Anita Phung, Research Physician, Lindus Health, the ‘anti-CRO’ running radically faster, more reliable clinical trials for life science pioneers
ChatGPT Health represents a significant opportunity to scale clinical decision support globally—especially in resource-limited settings where better diagnostic support could meaningfully improve patient outcomes. But as recent preprint work involving OpenAI and Penda Health shows, the field urgently needs the same rigorous evidence standards applied to pharmaceuticals: pre-registered protocols, transparent conflict-of-interest disclosures, and peer-reviewed validation before claims of widespread deployment. The real challenge isn’t whether AI can transform healthcare, but whether we will build the proof stack and regulatory frameworks needed to ensure these tools are clinically effective and safe at scale.
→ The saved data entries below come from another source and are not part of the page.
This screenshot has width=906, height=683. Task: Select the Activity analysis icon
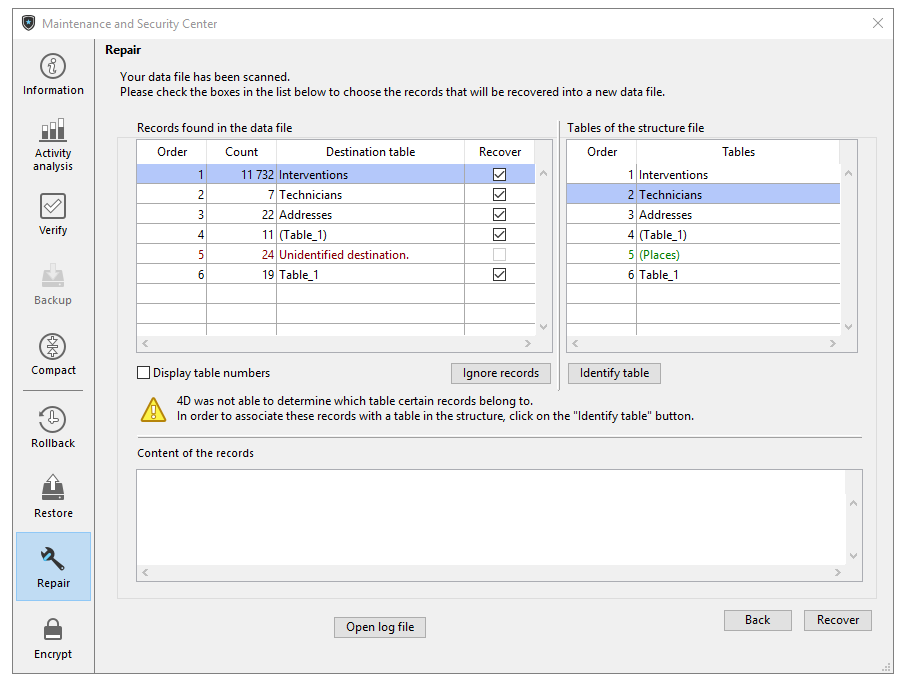click(53, 130)
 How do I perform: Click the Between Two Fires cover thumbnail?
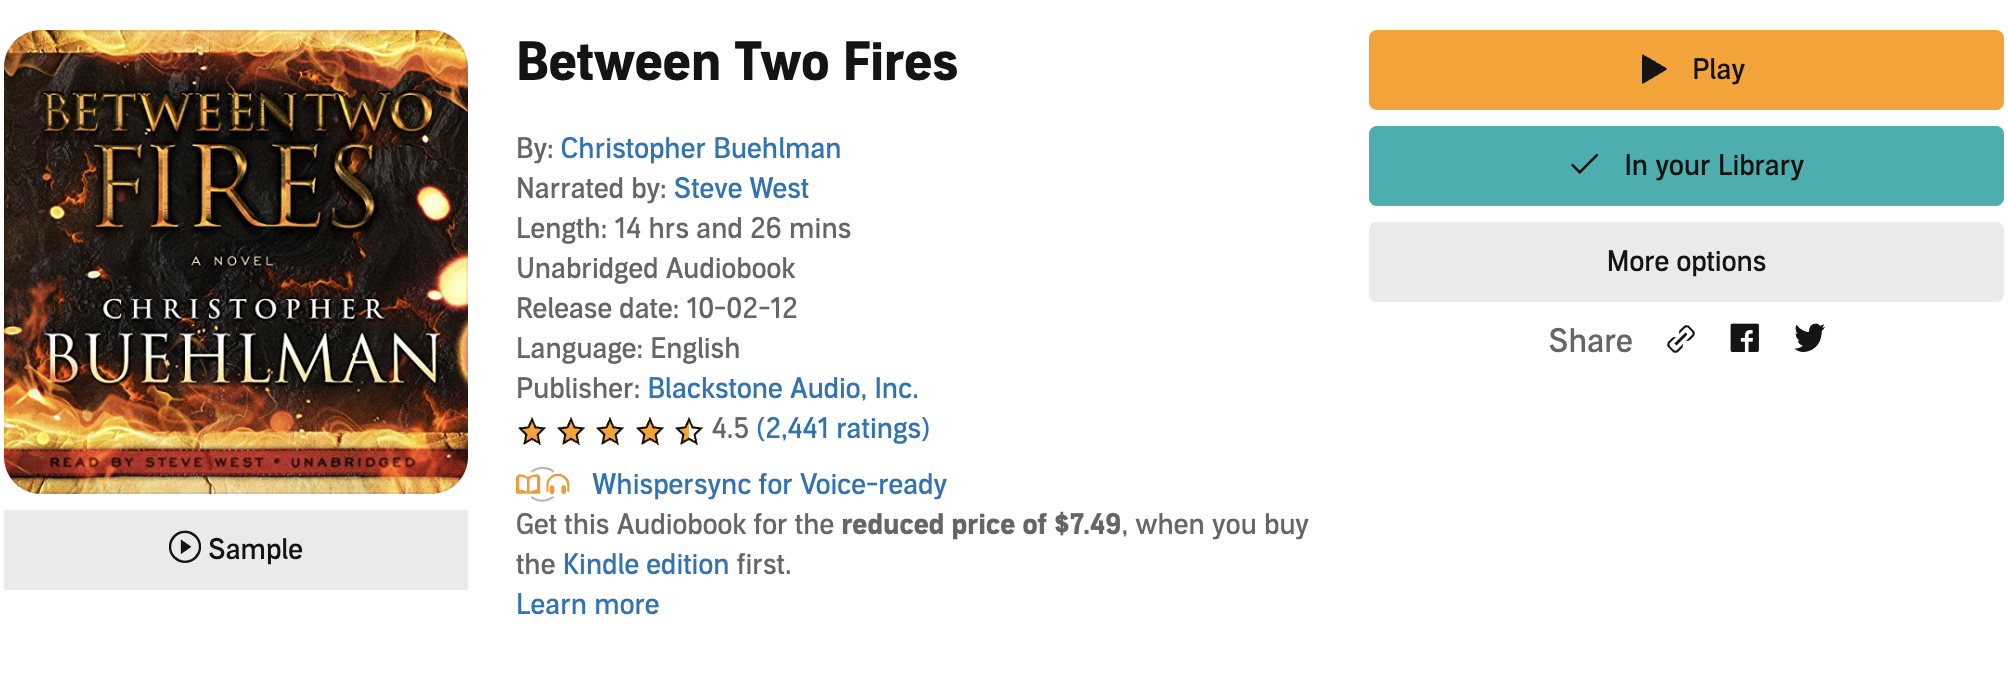236,262
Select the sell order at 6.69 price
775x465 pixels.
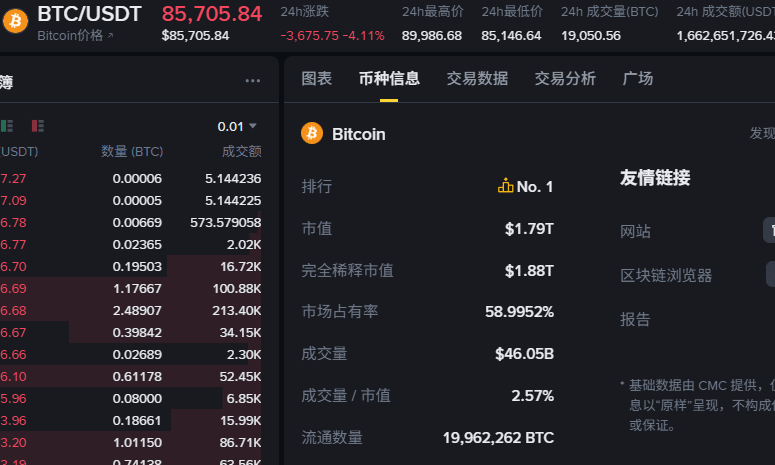[x=130, y=289]
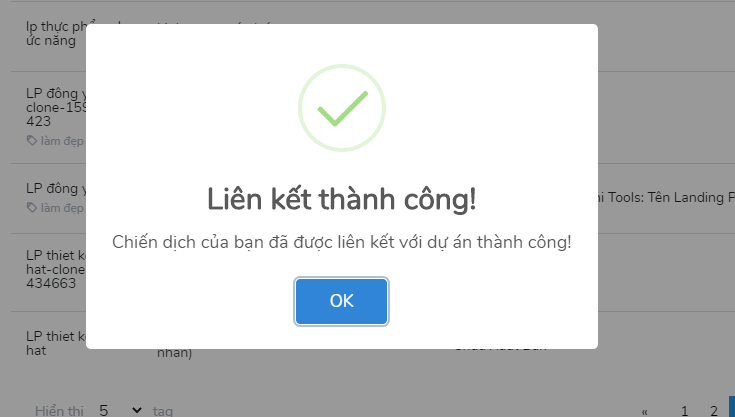
Task: Click the second làm đẹp tag label
Action: 62,208
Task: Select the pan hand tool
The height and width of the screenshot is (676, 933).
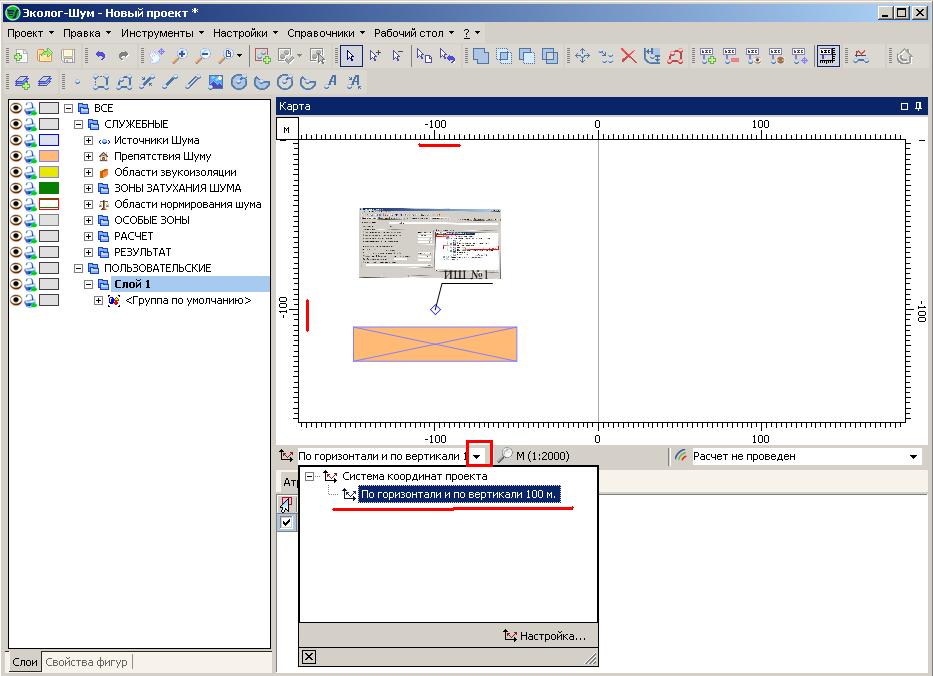Action: click(x=157, y=57)
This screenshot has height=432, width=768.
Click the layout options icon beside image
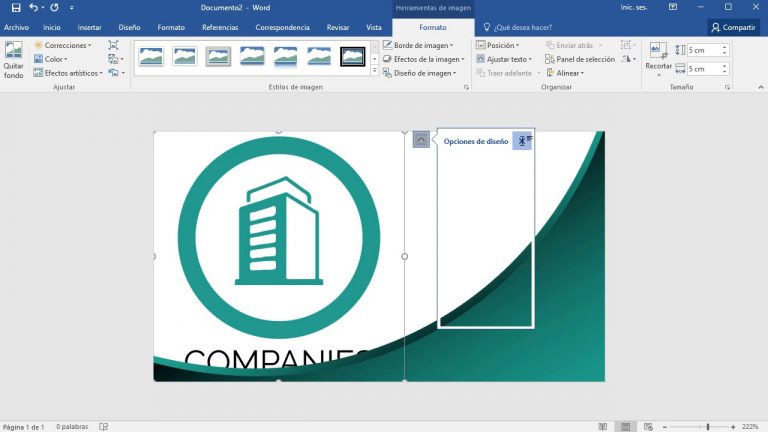tap(421, 141)
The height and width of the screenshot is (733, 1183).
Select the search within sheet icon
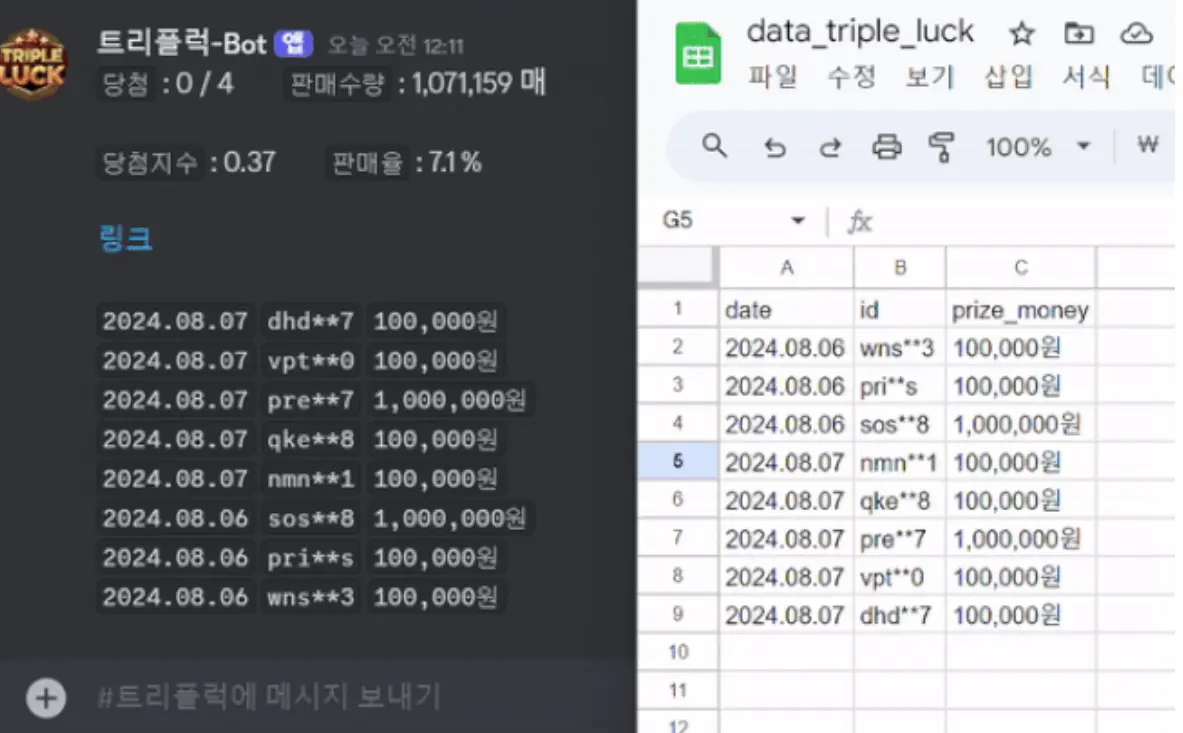click(714, 147)
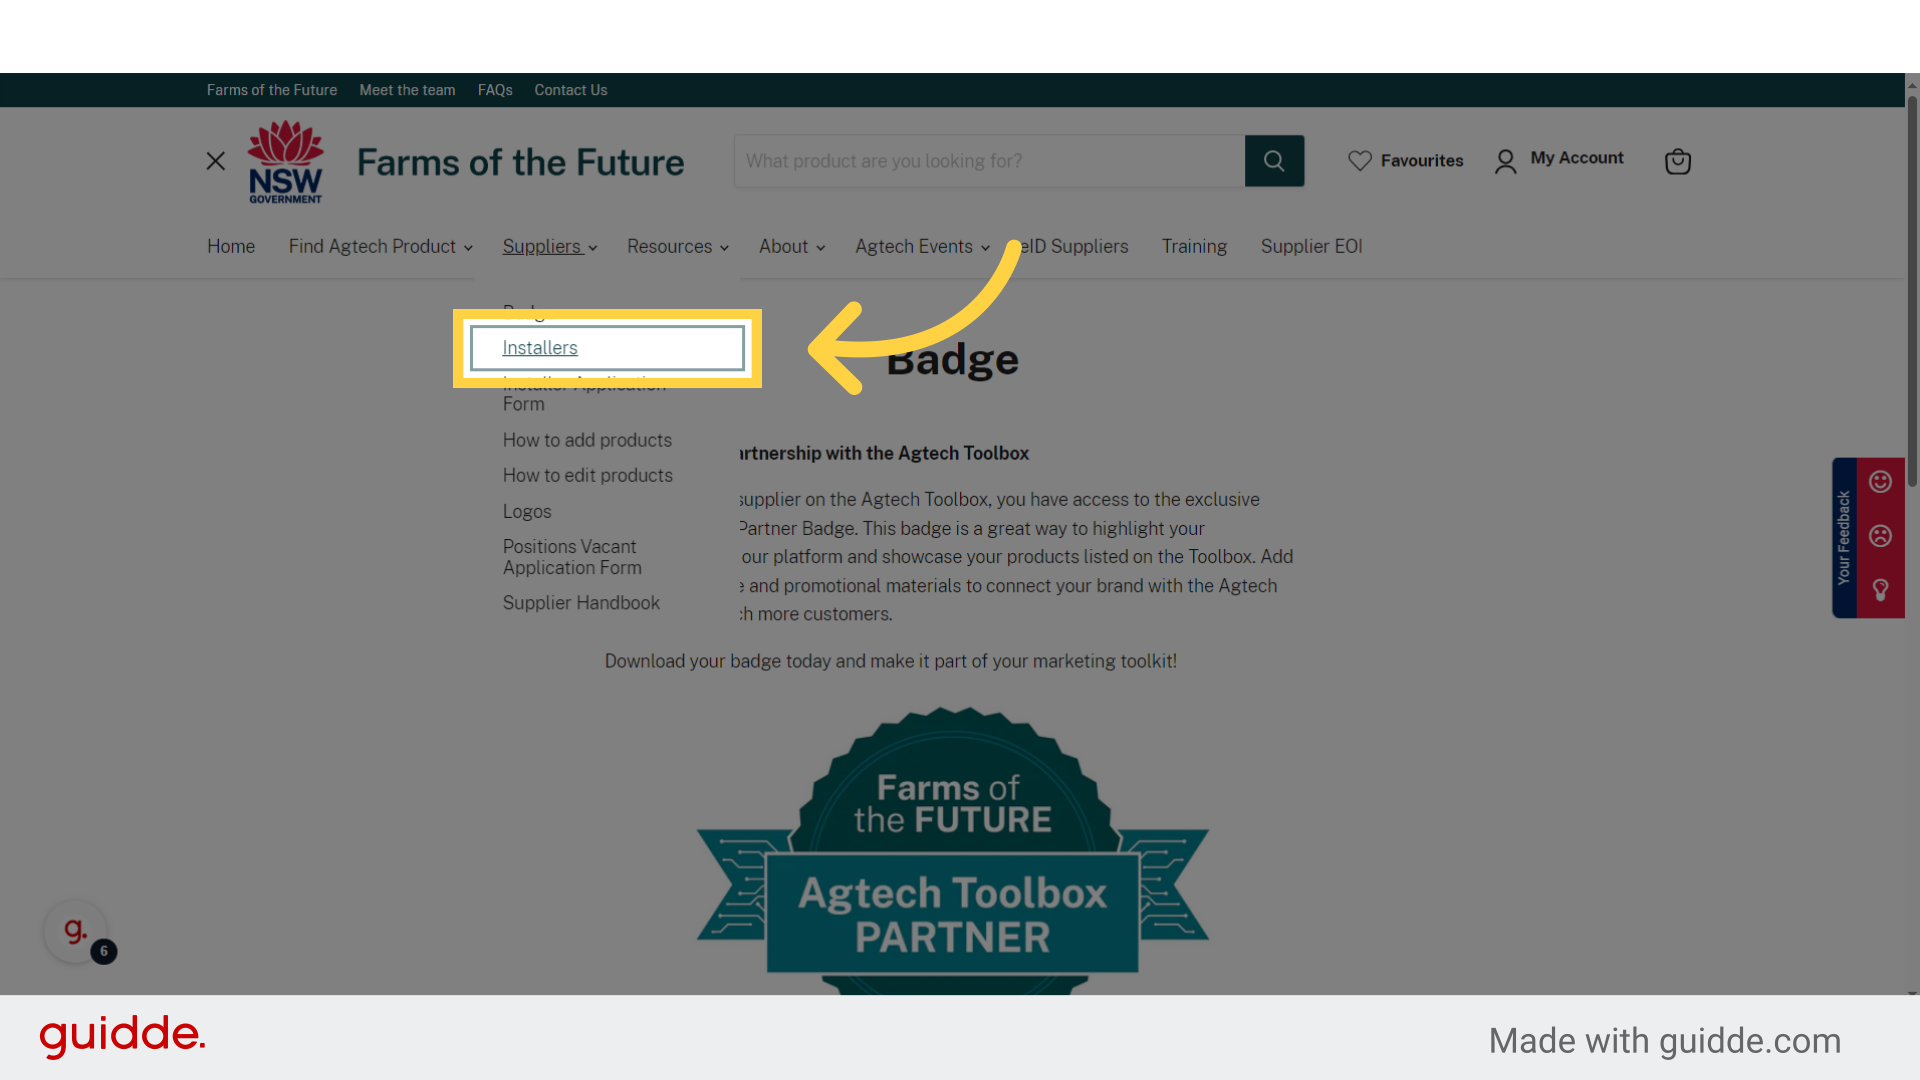Click the My Account person icon
Screen dimensions: 1920x1080
(1505, 161)
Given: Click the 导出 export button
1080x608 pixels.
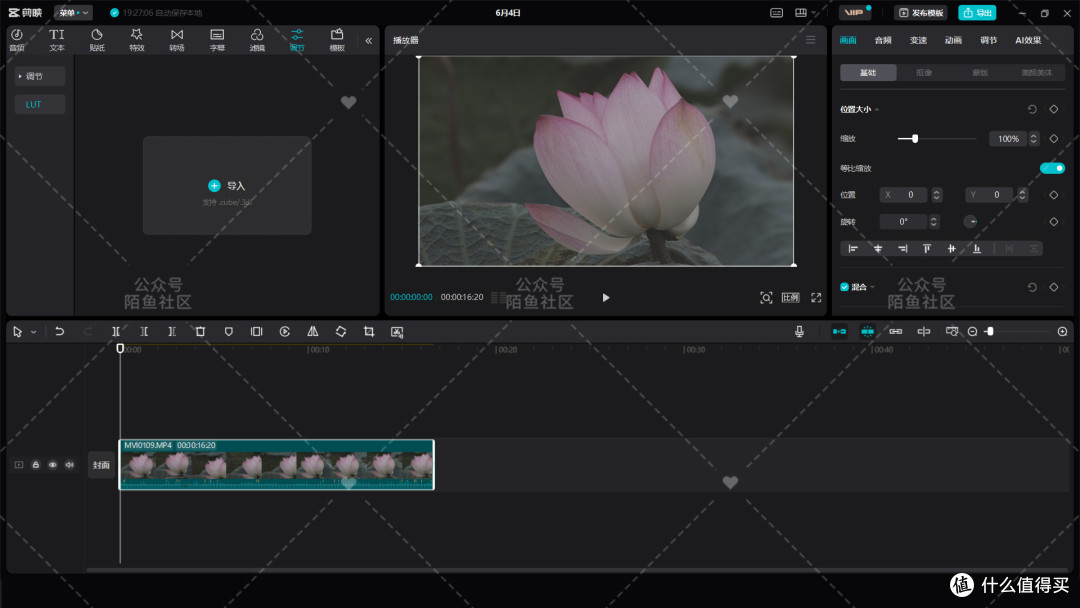Looking at the screenshot, I should click(977, 12).
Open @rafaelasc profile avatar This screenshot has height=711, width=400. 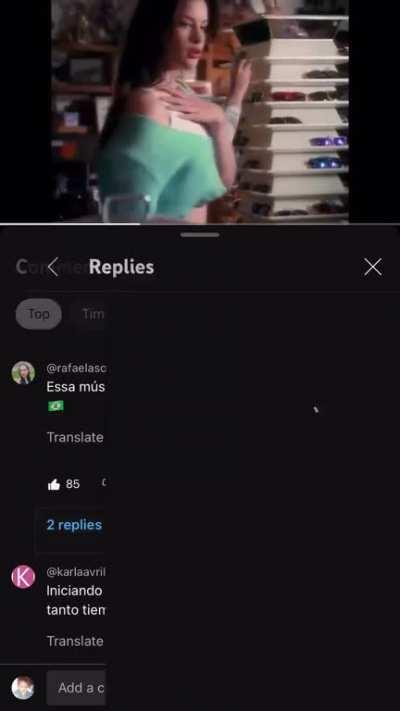[23, 373]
Andy De, chief marketing officer at Lightbeam Health Solutions, a company offering population health enablement technology and solutions
Patients are increasingly comfortable researching health information on AI platforms like Chat GPT, as well as for self-service pertaining to appointments, scheduling, diagnosing symptoms and treatment, and searching for providers. The new healthcare research capabilities are aligned with this trend and will empower patients with valuable information for personal health management.
Brian Kenah, Chief Technology Officer at EnableComp, transforming complex claims, denials, and revenue recovery through its AI-driven e360 RCM® platform and specialized expertise
The launch of ChatGPT Health — and the fact that more than 230 million people are already asking health questions through ChatGPT every week — signals that AI in healthcare has reached unprecedented scale and maturity. As consumers become more comfortable connecting medical records and wellness data to tools like this, healthcare organizations will increasingly expect the same level of seamless integration and intelligence on the enterprise side. What OpenAI is demonstrating is that AI can navigate healthcare’s complexity: data interoperability, regulation, and personalization at scale, reinforcing the idea that AI-driven platforms are better suited than labor-intensive models for managing complex healthcare operations. The rapid expansion of connected health data platforms shows the infrastructure is finally ready, making advanced healthcare intelligence not just possible, but inevitable.
Steven Lane, MD, Chief Medical Officer, Health Gorilla, a designated QHIN under TEFCA
ChatGPT and now Claude announcing healthcare specific applications based on their powerful AI infrastructure represent revolutionary new opportunities to leverage health data to improve care. These new tools are dependent on low friction access to as much high-quality health data as possible, so we need to keep pushing ahead on the persistent challenges of clinical documentation, secure, privacy-protected exchange, and health data quality and usability.
Greg Miller, VP of Business Development and Marketing, Carta Healthcare
We are excited to see OpenAI invest in healthcare through the launch of ChatGPT Health. We view it as an important signal that AI can meaningfully improve how clinical information is accessed and used. Importantly though, good AI alone is not good enough. Clinical use cases demand strong governance, transparency, and human oversight to ensure trust, safety, and real-world reliability.